Gipfel-Gast aus Kiew

Ob es tatsächlich der Auftakt wird auf dem Weg der Ukraine zur EU-Mitgliedschaft, muss sich noch zeigen. Nicht alle sind davon so überzeugt wie der Gipfel-Gast aus Kiew. Bundeskanzlerin Angela Merkel spricht vorsichtiger von „einem deutlichen Hinweis, dass wir die Ukraine gern enger an uns binden.“ Jedenfalls ist es eine Wiederaufnahme: Das Abkommen, dessen politischer Teil jetzt besiegelt wurde, stand im November am Anfang der Krise, die mit dem russischen Zugriff auf die Krim ihren vorläufigen Höhepunkt erreichte. Der mittlerweile aus dem Amt gejagte Präsident Viktor Janukowitsch weigerte sich damals, den fertig ausgehandelten Assoziierungsvertrag mit der EU zu unterzeichnen.

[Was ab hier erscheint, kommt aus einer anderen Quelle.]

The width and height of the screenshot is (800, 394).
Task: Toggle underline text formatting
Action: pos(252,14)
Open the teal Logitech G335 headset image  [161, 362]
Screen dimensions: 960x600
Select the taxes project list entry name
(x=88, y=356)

Jetzt steht auch der zweite Teil des Abkommens, der eine „tiefe und umfassende Freihandelszone“ schaffen soll, auf der Tagesordnung der EU, die allerdings noch die Auswirkungen auf Russland prüfen will. Im Vorgriff dürfen die Ukrainer schon für knapp eine halbe Milliarde Waren zollfrei auf dem EU-Binnenmarkt verkaufen. Außerdem soll der Internationale Währungsfonds mit Hochdruck die Bedingungen für eine Kredithilfe klären, mit der die schlimmsten Finanznöte der Regierung Jasenjuk gelindert werden könnten. Die EU will ihr 1,6 Milliarden borgen.

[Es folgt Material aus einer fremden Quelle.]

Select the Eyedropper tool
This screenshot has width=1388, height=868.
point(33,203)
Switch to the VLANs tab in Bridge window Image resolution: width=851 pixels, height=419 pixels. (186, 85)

Im Eil-Verfahren zum VIP-Partner

Während die Ukraine im Eil-Verfahren zum VIP-Partner im Osten befördert wird, stellt die EU den langjährigen „strategischen Partner“ Russland in die Schmuddel-Ecke. Die systematische Zusammenarbeit mit der Führung des Präsidenten Wladimir Putin wird bis auf weiteres ausgesetzt, alle Gipfeltreffen, einschließlich der deutsch-russischen Konsultationen, sind abgesagt. „Der unglaubliche Vertrauensverlust“ lasse Kooperation im großen Format derzeit nicht zu, erläutert die Kanzlerin. „Dazu braucht es eine bestimmte Atmosphäre.“ Die Kontakte sollen nur punktuell weiterlaufen, auch über sie persönlich und Außenminister Frank-Walter Steinmeier.

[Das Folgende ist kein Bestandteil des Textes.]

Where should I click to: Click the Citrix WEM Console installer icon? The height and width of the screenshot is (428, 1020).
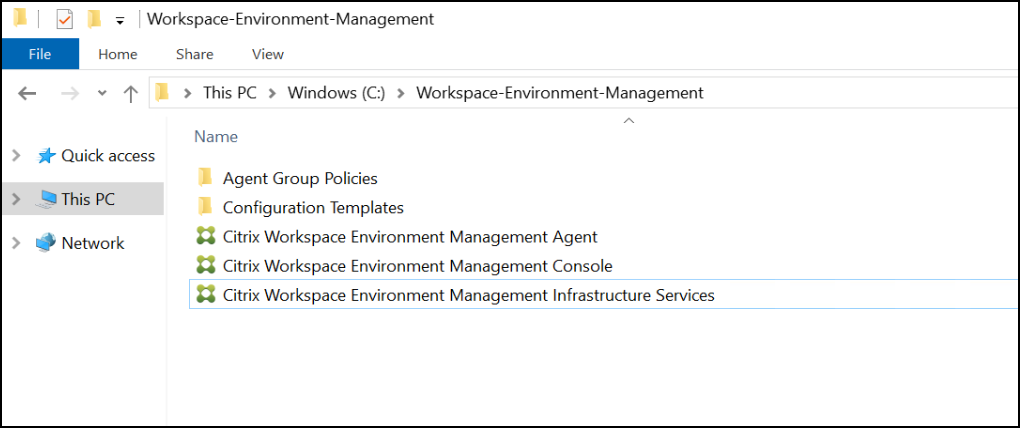tap(206, 266)
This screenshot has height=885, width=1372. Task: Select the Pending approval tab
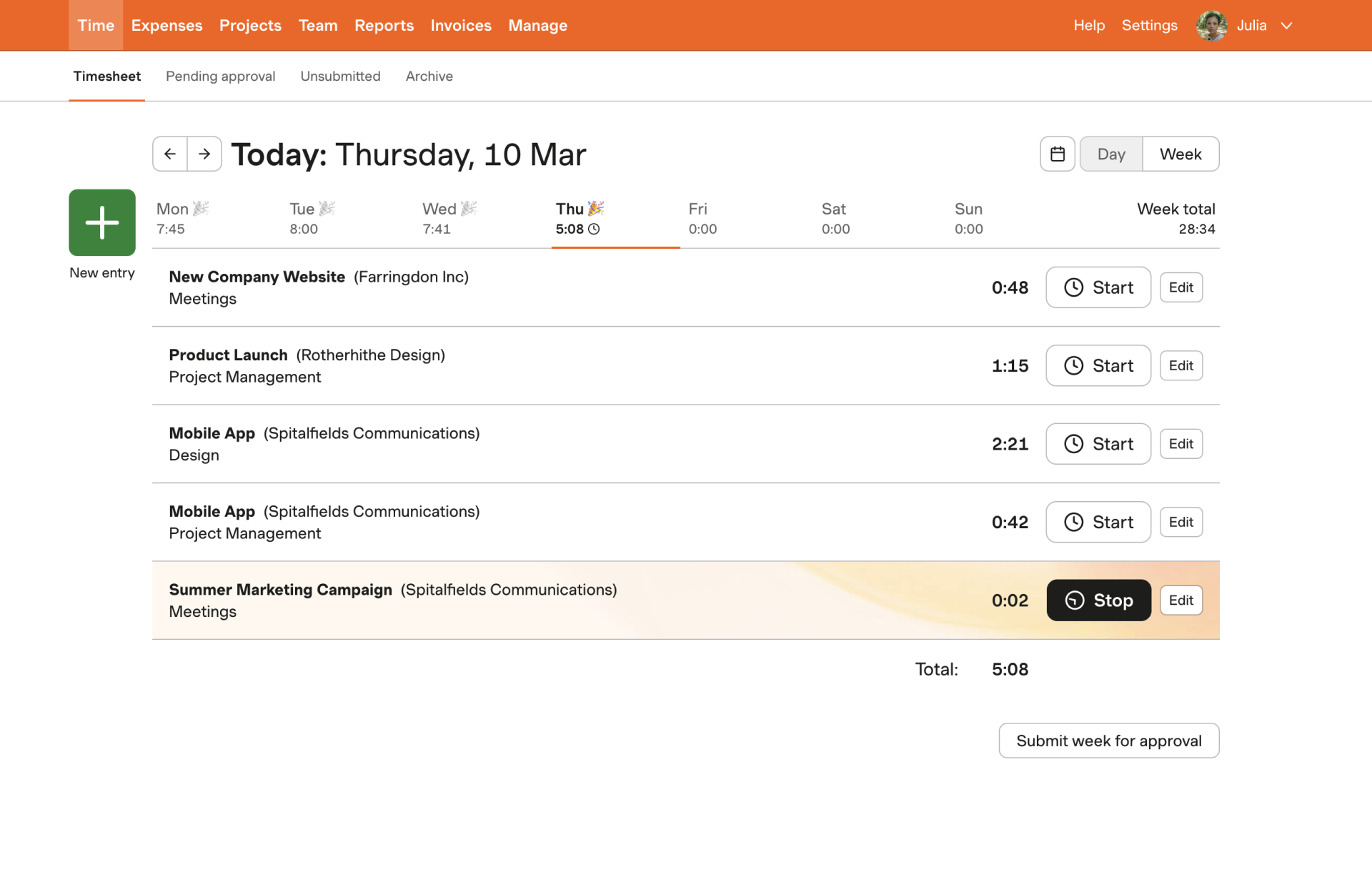[x=220, y=76]
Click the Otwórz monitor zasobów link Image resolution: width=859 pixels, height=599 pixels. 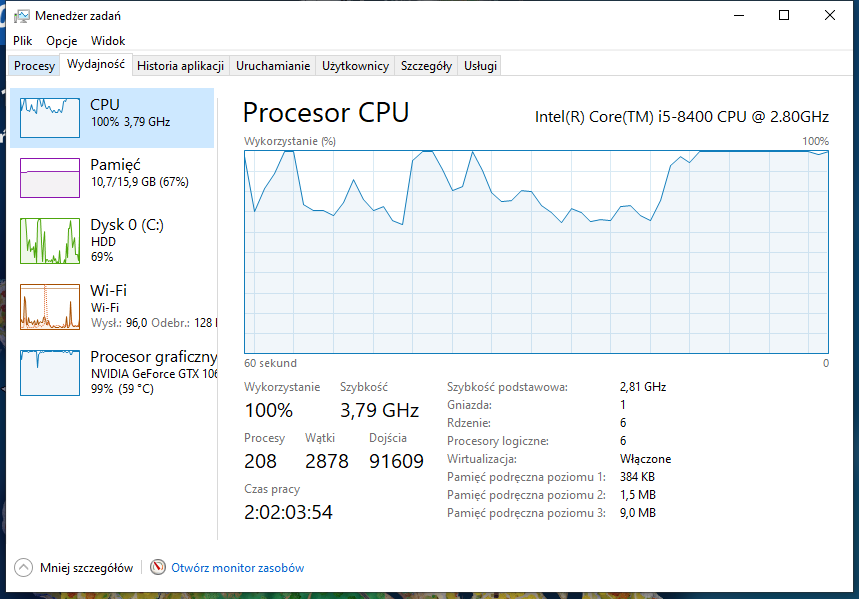point(238,568)
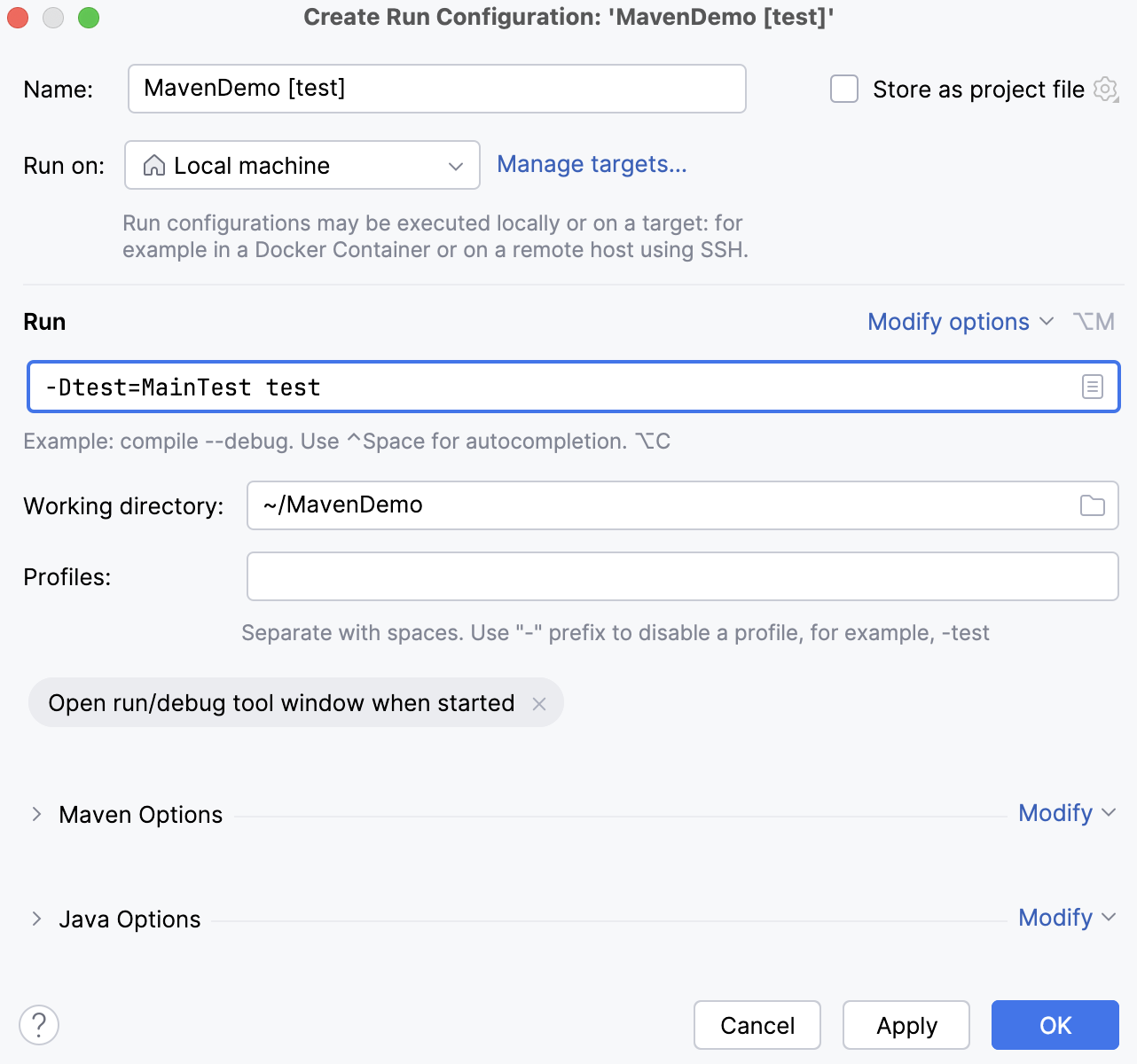Confirm configuration with the OK button
Screen dimensions: 1137x1064
pos(1055,1024)
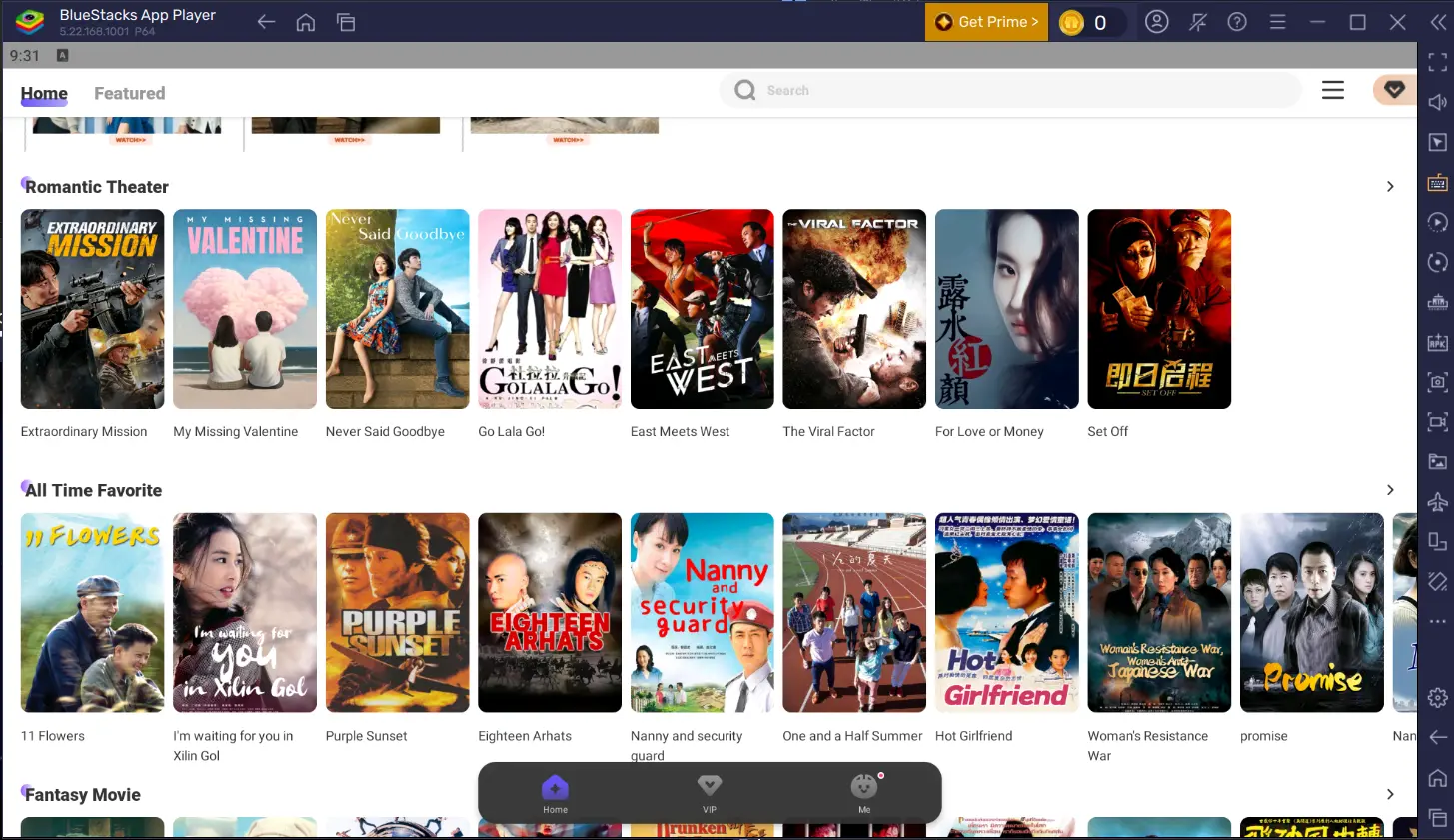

Zugleich verlängert die EU die Liste der russischen und ukrainischen Offiziellen, die wegen Handlanger-Diensten bei der Annexion der Krim mit Einreise-Verbot und Kontensperrung belegt werden. Die Brüsseler Kommission soll zudem Wirtschaftssanktionen für den Fall vorbereiten, dass Moskau die Ukraine weiter unter Druck setzt.

Auch die Nato storniert das normale Tagesgeschäft mit Putins Vertretern. Anders als nach dem Georgien-Krieg (2008) wird der Nato-Russland-Rat zunächst nicht komplett stillgelegt, für Beratungen auf Botschafter-Ebene soll diesmal „ein Dialogfenster“ offen bleiben.

OSZE-Beobachter können reisen

Die Organisation für Sicherheit und Zusammenarbeit in Europa hat mit der Stimme Russlands den Einsatz von 100 zivilen Beobachtern in der Ukraine beschlossen. Die Entscheidung sei unter den insgesamt 57 Mitgliedern einstimmig gefallen, berichteten Diplomaten am Freitagabend. Die Halbinsel Krim, die sich von der Ukraine lossagte, ist in dem Beschluss nicht erwähnt.